WORK REQUIRED
Reproduce verbatim everything in the records from the line containing "Image resolution: width=276, height=2576." down to the line containing "Call [Click to Call] (46, 2563)", including both of those lines, and output only those lines.

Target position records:
━━━━━━
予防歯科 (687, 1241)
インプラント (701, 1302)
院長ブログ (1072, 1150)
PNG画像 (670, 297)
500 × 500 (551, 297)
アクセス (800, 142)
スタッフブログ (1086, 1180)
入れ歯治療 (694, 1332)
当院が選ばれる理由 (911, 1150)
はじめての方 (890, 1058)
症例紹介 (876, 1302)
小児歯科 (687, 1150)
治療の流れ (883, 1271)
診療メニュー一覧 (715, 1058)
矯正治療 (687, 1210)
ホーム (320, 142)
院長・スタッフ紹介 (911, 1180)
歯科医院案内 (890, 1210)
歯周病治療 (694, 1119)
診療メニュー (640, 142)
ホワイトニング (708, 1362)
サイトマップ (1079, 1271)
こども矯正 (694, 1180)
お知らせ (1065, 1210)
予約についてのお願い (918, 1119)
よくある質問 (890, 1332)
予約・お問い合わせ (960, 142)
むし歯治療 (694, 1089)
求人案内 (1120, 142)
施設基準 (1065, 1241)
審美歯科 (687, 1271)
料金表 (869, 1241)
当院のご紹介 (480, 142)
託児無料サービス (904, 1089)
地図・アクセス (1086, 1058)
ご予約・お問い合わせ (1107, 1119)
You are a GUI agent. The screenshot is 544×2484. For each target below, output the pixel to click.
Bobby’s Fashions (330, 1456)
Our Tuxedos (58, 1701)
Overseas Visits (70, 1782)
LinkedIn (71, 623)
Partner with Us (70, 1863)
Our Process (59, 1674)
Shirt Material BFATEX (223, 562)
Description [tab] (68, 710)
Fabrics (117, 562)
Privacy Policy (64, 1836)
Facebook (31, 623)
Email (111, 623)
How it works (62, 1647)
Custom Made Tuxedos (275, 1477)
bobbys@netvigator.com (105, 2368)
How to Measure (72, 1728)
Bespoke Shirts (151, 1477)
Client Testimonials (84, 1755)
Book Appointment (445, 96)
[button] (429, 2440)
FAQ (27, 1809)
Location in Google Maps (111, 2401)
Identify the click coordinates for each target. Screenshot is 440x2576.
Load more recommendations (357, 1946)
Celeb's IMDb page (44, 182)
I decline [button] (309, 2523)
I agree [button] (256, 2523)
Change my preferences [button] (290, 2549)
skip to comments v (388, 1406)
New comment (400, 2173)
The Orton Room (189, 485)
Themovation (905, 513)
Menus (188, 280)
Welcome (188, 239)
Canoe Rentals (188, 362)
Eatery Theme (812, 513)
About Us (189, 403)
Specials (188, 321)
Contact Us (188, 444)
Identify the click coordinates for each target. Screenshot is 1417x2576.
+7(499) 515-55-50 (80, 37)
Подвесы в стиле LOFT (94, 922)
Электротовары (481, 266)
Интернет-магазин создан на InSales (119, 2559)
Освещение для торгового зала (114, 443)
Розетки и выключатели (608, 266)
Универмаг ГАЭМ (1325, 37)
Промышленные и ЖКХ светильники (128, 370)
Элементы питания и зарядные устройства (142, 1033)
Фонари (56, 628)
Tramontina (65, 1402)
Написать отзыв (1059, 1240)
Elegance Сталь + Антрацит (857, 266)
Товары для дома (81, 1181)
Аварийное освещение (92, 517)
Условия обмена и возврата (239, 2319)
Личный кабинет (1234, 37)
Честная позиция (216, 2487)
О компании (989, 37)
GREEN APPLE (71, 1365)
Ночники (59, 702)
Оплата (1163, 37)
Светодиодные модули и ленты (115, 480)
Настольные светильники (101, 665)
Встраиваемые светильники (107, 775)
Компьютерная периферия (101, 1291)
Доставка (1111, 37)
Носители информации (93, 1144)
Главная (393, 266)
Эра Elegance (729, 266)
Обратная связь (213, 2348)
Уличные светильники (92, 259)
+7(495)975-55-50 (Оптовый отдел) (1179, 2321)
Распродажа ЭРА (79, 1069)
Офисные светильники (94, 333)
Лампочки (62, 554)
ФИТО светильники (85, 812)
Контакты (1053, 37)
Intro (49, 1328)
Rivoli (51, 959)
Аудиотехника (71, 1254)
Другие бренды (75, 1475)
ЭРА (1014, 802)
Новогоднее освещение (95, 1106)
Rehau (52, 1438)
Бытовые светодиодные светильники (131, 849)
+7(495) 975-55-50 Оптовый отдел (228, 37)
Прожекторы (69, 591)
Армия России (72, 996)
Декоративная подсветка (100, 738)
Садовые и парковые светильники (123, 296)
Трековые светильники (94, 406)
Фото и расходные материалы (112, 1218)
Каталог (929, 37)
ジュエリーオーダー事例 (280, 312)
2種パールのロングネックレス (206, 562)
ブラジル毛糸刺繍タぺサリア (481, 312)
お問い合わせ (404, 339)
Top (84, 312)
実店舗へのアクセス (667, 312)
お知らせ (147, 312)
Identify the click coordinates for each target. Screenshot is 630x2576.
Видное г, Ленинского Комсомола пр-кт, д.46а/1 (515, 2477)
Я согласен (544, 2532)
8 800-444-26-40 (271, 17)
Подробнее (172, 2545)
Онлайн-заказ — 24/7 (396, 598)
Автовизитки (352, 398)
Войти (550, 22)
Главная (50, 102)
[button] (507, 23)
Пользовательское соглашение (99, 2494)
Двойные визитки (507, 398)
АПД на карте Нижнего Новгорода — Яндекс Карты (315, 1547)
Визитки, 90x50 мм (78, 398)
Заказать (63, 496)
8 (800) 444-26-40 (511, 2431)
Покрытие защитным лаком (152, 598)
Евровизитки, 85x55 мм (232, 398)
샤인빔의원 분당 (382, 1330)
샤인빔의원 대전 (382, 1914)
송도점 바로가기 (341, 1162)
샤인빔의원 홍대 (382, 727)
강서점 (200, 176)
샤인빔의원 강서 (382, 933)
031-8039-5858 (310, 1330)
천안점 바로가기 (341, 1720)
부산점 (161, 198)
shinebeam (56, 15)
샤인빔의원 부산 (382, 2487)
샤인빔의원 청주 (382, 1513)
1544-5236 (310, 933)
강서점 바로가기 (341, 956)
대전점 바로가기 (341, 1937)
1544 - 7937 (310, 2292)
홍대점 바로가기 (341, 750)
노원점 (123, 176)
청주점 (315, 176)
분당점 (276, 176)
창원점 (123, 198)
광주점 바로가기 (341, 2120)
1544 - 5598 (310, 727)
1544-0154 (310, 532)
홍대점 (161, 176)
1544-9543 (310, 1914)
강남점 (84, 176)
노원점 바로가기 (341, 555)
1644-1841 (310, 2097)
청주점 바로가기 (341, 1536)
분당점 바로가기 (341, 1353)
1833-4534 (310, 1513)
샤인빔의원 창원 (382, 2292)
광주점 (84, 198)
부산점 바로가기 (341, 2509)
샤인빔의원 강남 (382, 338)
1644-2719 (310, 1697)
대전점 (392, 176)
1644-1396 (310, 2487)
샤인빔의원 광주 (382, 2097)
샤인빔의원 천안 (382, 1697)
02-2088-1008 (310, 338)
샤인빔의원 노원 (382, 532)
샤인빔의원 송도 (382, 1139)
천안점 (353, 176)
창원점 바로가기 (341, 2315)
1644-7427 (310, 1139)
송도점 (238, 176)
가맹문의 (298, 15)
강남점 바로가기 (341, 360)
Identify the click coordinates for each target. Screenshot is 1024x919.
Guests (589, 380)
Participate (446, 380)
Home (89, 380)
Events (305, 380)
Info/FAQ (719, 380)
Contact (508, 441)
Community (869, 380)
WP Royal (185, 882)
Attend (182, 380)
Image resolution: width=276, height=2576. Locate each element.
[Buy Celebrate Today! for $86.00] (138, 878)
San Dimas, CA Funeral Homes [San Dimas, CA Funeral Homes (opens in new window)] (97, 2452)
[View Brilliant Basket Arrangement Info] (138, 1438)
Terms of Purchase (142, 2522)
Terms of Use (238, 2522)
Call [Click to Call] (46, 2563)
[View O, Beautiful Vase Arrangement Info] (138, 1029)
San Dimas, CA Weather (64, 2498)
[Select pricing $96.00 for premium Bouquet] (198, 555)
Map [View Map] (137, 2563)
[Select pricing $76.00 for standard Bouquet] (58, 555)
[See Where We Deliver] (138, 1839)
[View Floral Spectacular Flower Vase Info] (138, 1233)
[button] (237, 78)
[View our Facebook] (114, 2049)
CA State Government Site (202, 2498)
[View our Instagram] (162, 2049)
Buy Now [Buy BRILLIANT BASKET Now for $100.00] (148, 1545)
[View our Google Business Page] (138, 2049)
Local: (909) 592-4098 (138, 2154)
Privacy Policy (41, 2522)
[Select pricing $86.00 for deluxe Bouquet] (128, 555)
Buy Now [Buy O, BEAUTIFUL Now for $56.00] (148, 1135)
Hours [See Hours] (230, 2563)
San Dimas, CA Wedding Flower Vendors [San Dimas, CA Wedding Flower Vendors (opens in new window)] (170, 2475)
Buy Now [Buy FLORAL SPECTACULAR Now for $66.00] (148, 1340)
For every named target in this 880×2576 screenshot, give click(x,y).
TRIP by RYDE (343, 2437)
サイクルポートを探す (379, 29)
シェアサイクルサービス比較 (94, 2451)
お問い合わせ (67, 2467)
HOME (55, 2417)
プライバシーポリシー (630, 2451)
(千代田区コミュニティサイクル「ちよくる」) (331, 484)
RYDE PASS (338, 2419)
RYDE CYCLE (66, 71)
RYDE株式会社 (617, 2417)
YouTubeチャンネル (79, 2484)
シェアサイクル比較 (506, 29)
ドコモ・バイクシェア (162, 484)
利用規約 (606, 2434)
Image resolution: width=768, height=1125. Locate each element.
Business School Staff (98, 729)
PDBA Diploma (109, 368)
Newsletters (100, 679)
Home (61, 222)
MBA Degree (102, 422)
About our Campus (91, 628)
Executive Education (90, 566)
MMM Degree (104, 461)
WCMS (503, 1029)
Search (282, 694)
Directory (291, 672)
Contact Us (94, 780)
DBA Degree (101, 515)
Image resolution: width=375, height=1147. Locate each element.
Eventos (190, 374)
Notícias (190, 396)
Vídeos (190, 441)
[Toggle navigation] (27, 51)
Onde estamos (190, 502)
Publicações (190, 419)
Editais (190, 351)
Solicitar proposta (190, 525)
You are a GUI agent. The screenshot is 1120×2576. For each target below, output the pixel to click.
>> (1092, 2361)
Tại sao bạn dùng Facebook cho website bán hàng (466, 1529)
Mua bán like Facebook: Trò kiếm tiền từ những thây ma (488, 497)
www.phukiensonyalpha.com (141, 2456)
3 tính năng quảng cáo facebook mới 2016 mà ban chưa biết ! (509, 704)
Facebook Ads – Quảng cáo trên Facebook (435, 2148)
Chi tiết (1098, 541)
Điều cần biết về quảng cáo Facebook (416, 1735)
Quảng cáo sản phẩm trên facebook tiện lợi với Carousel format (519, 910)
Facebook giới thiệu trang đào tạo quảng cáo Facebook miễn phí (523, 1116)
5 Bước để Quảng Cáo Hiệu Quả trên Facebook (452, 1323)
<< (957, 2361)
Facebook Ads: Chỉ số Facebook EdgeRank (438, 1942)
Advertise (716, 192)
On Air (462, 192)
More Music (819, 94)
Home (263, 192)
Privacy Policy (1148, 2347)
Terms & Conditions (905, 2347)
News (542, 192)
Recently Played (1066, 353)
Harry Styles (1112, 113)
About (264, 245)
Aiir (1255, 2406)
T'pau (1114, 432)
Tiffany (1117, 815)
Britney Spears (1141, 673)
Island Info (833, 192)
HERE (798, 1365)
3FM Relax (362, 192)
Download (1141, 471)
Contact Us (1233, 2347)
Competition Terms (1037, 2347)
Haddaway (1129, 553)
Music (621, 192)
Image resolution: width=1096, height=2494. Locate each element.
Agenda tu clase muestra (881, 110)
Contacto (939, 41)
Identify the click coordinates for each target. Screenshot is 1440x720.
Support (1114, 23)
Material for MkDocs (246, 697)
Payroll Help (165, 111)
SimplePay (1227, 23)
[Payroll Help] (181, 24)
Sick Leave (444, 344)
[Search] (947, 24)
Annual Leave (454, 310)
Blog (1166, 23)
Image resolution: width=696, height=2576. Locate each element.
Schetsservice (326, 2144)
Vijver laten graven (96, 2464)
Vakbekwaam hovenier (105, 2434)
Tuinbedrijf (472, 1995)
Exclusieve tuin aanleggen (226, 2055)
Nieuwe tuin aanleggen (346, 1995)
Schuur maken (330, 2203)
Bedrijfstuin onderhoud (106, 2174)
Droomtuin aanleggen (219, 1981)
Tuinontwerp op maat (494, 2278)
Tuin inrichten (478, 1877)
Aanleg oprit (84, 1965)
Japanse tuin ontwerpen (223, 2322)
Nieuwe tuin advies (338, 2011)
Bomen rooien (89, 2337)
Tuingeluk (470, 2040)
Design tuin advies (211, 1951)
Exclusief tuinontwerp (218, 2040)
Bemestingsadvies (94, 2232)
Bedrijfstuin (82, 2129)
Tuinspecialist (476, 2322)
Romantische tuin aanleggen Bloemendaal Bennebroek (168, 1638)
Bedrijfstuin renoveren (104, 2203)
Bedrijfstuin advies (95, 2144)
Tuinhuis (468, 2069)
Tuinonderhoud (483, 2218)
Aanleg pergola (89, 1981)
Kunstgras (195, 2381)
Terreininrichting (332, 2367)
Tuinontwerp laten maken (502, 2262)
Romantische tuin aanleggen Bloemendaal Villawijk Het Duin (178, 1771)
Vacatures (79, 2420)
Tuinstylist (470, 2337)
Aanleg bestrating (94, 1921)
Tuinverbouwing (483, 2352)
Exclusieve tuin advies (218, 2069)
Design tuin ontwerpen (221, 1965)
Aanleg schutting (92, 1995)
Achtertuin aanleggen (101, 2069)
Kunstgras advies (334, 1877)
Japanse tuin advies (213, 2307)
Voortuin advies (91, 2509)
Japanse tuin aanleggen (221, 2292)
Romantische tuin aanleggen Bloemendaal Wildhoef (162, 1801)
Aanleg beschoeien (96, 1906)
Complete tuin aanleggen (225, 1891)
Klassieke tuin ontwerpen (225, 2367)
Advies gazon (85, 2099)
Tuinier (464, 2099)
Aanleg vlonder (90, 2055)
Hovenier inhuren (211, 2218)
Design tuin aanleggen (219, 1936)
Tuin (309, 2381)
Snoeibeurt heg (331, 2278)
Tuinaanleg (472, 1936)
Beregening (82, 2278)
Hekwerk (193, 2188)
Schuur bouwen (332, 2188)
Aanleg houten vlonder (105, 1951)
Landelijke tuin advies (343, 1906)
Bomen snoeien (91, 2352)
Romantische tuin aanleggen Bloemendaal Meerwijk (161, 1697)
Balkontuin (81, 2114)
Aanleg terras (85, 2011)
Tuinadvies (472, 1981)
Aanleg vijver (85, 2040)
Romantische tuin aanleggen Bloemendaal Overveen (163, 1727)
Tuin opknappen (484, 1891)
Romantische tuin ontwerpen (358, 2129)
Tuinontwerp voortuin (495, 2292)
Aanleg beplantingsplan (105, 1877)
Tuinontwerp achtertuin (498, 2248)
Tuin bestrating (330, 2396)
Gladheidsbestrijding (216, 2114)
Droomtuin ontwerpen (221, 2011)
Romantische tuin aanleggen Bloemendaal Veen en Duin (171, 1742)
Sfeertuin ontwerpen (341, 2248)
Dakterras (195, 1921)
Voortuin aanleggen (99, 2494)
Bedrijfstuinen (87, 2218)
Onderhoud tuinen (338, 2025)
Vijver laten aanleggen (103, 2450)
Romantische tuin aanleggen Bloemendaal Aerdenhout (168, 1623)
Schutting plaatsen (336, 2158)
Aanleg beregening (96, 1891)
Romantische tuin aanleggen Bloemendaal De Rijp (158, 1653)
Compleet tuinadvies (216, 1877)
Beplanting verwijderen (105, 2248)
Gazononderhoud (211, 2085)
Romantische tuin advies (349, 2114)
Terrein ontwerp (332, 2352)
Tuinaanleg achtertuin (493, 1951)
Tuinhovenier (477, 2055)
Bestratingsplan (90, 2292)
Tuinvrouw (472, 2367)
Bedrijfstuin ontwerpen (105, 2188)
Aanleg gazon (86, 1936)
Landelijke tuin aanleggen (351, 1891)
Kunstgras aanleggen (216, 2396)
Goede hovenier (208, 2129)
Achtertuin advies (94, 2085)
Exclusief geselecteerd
━━━━━━
FULL OUTPUT
Image resolution: width=276, height=2576. Locate each element.
[Buy Celebrate Today! for $86.00] (138, 878)
San Dimas, CA Funeral Homes [San Dimas, CA Funeral Homes (opens in new window)] (97, 2452)
[View Brilliant Basket Arrangement Info] (138, 1438)
Terms of Purchase (142, 2522)
Terms of Use (238, 2522)
Call [Click to Call] (46, 2563)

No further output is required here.